On 9/11/19 3:27 AM, Jan Kara wrote:
> Hello,
> 
> On Tue 10-09-19 19:40:40, Ritesh Harjani wrote:
>>>> Before doing this, you might want to have a chat and co-ordinate
>>>> with the folks that are currently trying to port the ext4 direct IO
>>>> code to use the iomap infrastructure:
>>>>
>>>> https://lore.kernel.org/linux-ext4/20190827095221.GA1568@poseidon.bobrowski.net/T/#t
>>>>
>>>> That is going to need the shared locking on read and will work just
>>>> fine with shared locking on write, too (it's the code that XFS uses
>>>> for direct IO). So it might be best here if you work towards shared
>>>> locking on the write side rather than just revert the shared locking
>>>> on the read side....
>>>
>>> Yeah, after converting ext4 DIO path to iomap infrastructure, using shared
>>> inode lock for all aligned non-extending DIO writes will be easy so I'd
>>> prefer if we didn't have to redo the iomap conversion patches due to these
>>> reverts.
>>
>> I was looking into this to see what is required to convert this into
>> shared locking for DIO write side.
>> Why do you say shared inode lock only for *aligned non-extending DIO
>> writes*?
>> non-extending means overwrite case only, which still in today's code is
>> not under any exclusive inode_lock (except the orphan handling and truncate
>> handling in case of error after IO is completed). But even with
>> current code the perf problem is reported right?
> 
> Yes, the problem is even with current code. It is that we first acquire
> inode_rwsem in exclusive mode in ext4_file_write_iter() and only later
> relax that to no lock later. And this is what is causing low performance
> for mixed read-write workload because the exclusive lock has to wait for
> all shared holders and vice versa...

Got it.


> 
>> If we see in today's code (including in iomap new code for overwrite case
>> where we downgrade the lock).
>> We call for inode_unlock in case of overwrite and then do the IO, since we
>> don't have to allocate any blocks in this case.
>>
>>
>> 	/*
>> 	 * Make all waiters for direct IO properly wait also for extent
>> 	 * conversion.
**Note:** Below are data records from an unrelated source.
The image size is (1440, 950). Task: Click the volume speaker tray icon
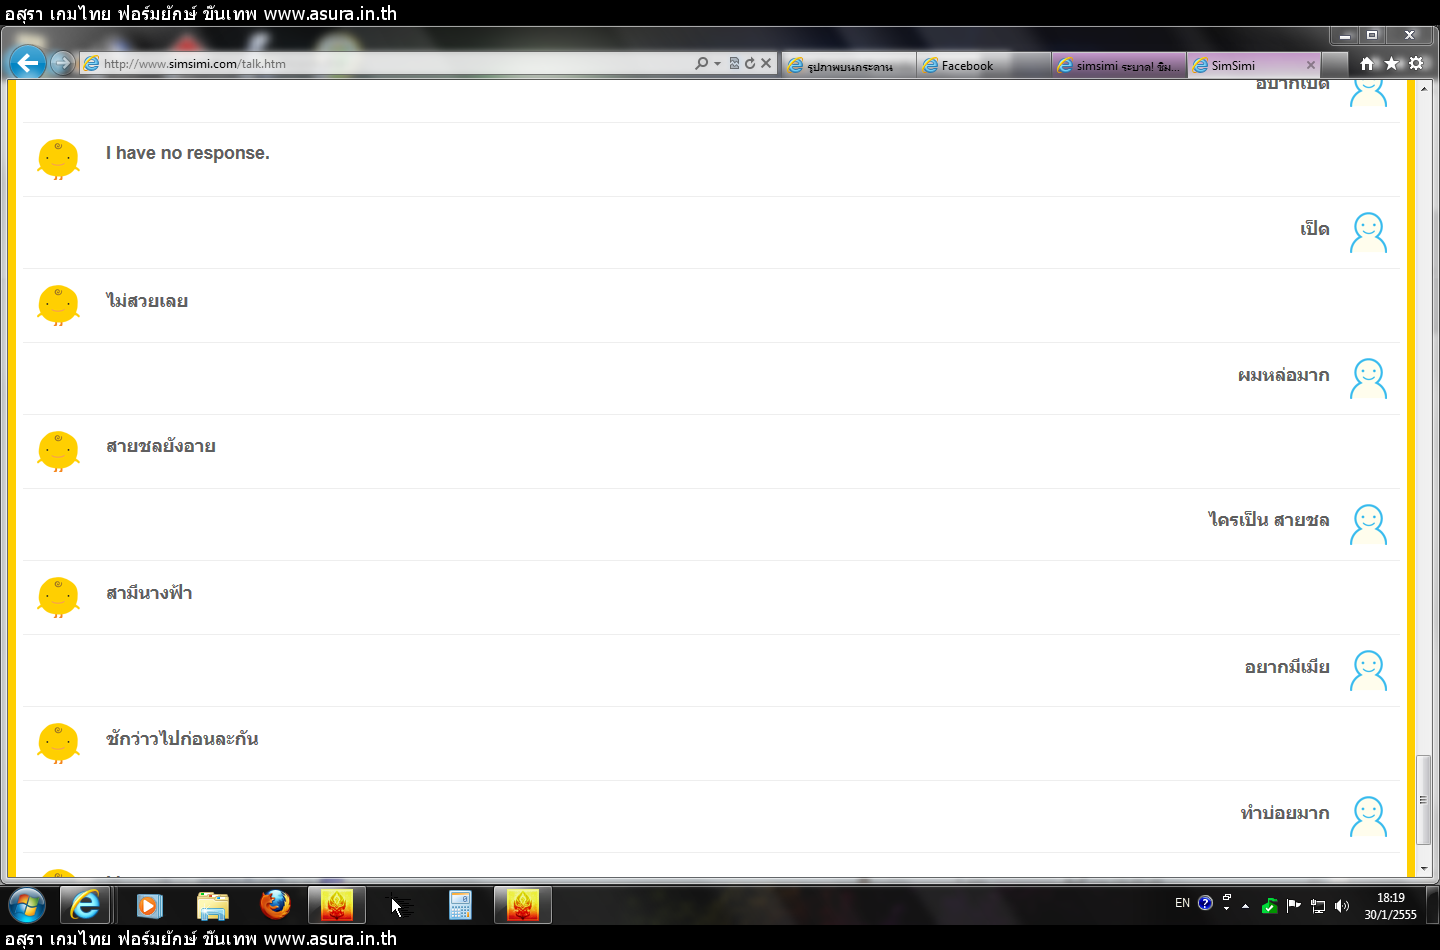pyautogui.click(x=1342, y=906)
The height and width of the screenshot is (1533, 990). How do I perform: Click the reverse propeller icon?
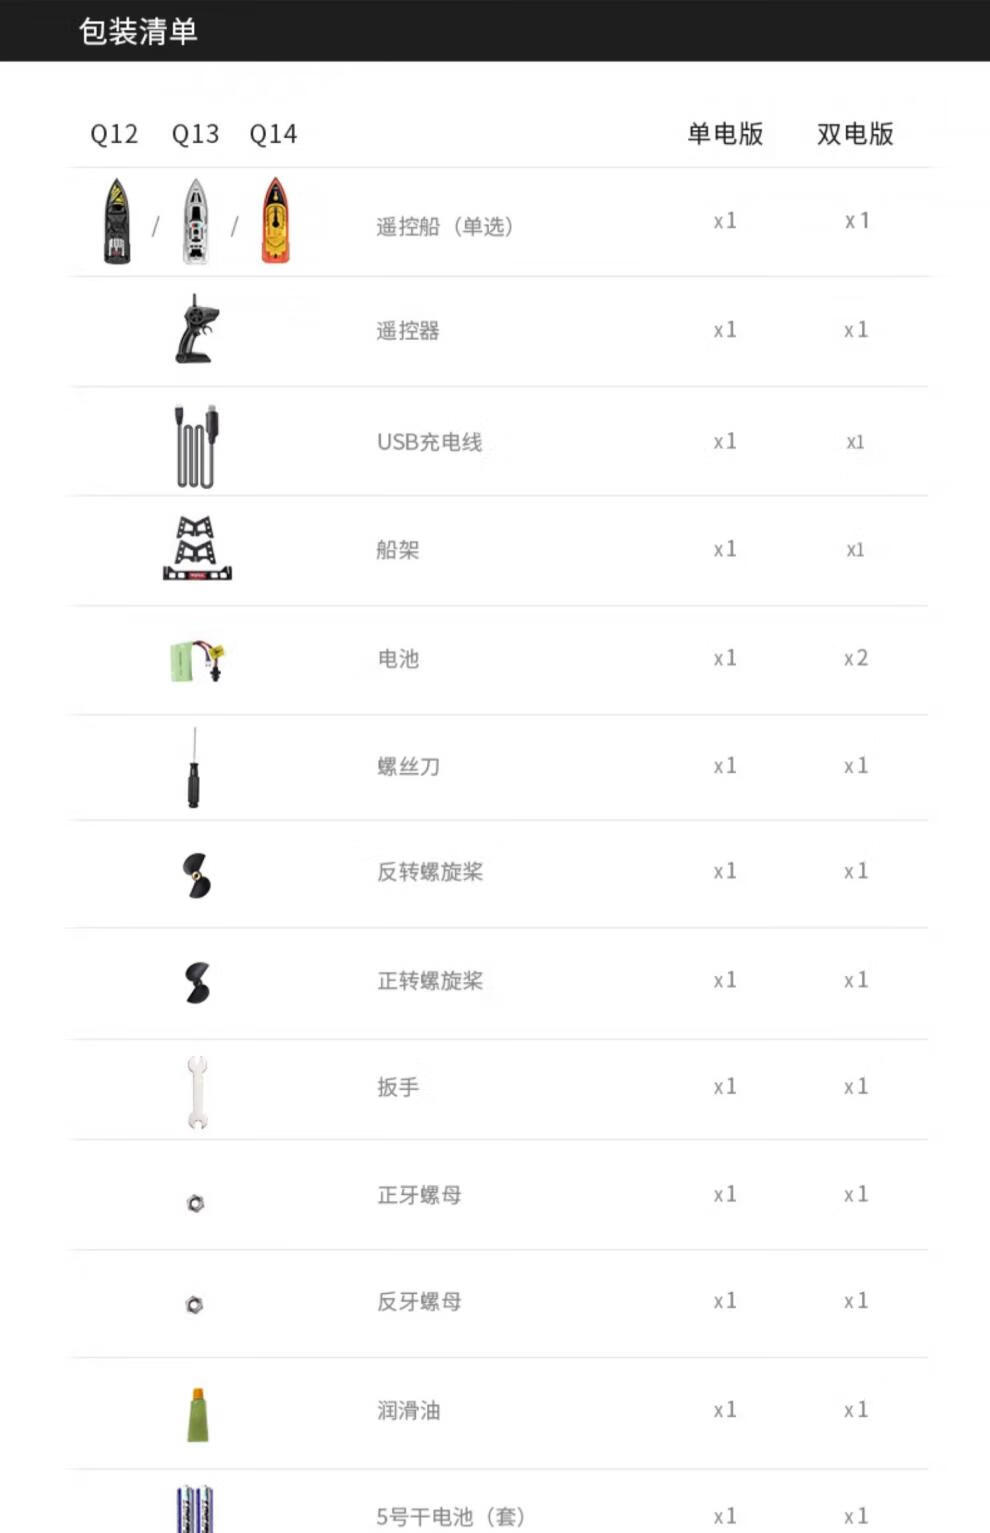(197, 875)
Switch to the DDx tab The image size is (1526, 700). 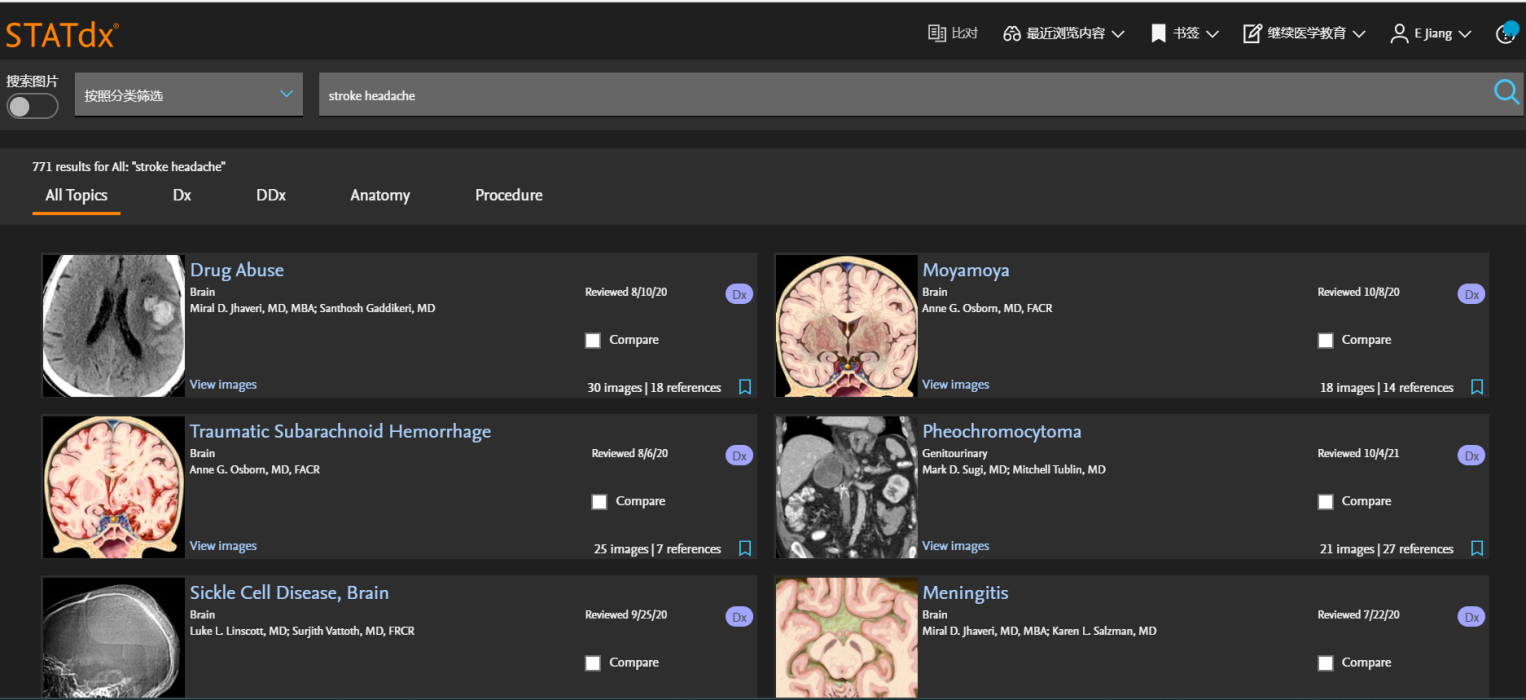pos(270,195)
This also disallows race between truncate() and
>> 	 * overwrite DIO as i_dio_count needs to be incremented under
>>   	 * i_mutex.
>> 	 */
>> 	inode_dio_begin(inode);
>> 	/* If we do a overwrite dio, i_mutex locking can be released */
>> 	overwrite = *((int *)iocb->private);
>> 	if (overwrite)
>> 		inode_unlock(inode);
>> 	
>> 	write data (via __blockdev_direct_IO)
>>
>> 	inode_dio_end(inode);
>> 	/* take i_mutex locking again if we do a ovewrite dio */
>> 	if (overwrite)
>> 		inode_lock(inode);
>>
>>
>>
>> What can we do next:-
>>
>> Earlier the DIO reads was not having any inode_locking.
>> IIUC, the inode_lock_shared() in the DIO reads case was added to
>> protect the race against reading back uninitialized/stale data for e.g.
>> in case of truncate or writeback etc.
> 
> Not quite. Places that are prone to exposing stale block content (such as
> truncate) wait for running DIO (inode_dio_wait()). Just with unlocked read
> DIO we had to have special wait mechanisms to disable unlocked DIO for a
> while so that we can actually safely drain all running DIOs without new
> ones being submitted and then perform e.g. truncate. So it was more a
> complexity of the locking mechanism.
> 
>> So as Dave suggested, shouldn't we add the complete shared locking in DIO
>> writes cases as well (except for unaligned writes, since it may required
>> zeroing of partial blocks).
>>
>>
>> Could you please help me understand how we can go about it?
>> I was thinking if we can create uninitialized blocks beyond EOF, so that
>> any parallel read should only read 0 from that area and we may not require
>> exclusive inode_lock. The block creation is anyway protected
>> with i_data_sem in ext4_map_blocks.
> 
> So doing file size changes (i.e., file expansion) without exclusive
> inode_lock would be tricky. I wouldn't really like to go there at least

Ok.

Yes, I am looking into this. I agree that the test case reported here
has the performance problem due to the fact that we take exclusive lock
first and then only when we detect it's an overwrite case we downgrade
it.

I am working over the patch to make the changes you suggested. This will
be of course on top of the new iomap patch series.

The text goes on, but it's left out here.